═════ DATASET EXCERPTS

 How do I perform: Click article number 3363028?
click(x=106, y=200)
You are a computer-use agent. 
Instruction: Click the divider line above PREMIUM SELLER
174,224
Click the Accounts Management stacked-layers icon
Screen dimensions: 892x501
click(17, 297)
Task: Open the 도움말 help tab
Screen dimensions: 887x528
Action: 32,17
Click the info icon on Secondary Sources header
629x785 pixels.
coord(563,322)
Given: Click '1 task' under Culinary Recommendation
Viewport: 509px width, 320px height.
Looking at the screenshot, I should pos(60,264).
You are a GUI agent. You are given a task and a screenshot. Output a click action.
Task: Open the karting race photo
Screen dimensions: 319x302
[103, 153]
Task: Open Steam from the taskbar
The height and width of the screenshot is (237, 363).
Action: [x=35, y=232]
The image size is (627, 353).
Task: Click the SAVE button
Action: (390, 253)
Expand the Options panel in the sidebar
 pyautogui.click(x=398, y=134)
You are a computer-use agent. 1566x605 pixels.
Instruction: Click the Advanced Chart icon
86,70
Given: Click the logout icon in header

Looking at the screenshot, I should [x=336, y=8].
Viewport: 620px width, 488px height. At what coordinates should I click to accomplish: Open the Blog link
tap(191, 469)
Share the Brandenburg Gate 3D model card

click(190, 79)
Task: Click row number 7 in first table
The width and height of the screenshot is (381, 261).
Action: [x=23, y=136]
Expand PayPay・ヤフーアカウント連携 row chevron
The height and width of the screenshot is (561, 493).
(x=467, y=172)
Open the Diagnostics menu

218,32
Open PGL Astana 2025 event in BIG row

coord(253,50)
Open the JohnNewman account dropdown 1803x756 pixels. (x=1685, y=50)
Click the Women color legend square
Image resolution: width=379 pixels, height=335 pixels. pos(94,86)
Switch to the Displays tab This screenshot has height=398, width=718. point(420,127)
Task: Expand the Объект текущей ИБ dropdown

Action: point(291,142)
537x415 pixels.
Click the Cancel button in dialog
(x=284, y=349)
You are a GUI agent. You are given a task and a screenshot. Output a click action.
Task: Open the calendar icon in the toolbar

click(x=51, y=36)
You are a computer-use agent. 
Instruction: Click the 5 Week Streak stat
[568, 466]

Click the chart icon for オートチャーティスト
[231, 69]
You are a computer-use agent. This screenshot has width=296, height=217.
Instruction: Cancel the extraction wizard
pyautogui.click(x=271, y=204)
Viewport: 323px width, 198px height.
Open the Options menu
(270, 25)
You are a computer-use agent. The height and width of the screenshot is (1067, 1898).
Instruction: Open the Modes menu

══════════

• YOUR GOAL: Please show each line in the records above that contains "This".

• SOLUTION:
Switch to the Displays tab This screenshot has height=398, width=718. point(420,127)
You are a computer-use agent. This screenshot has width=296, height=217.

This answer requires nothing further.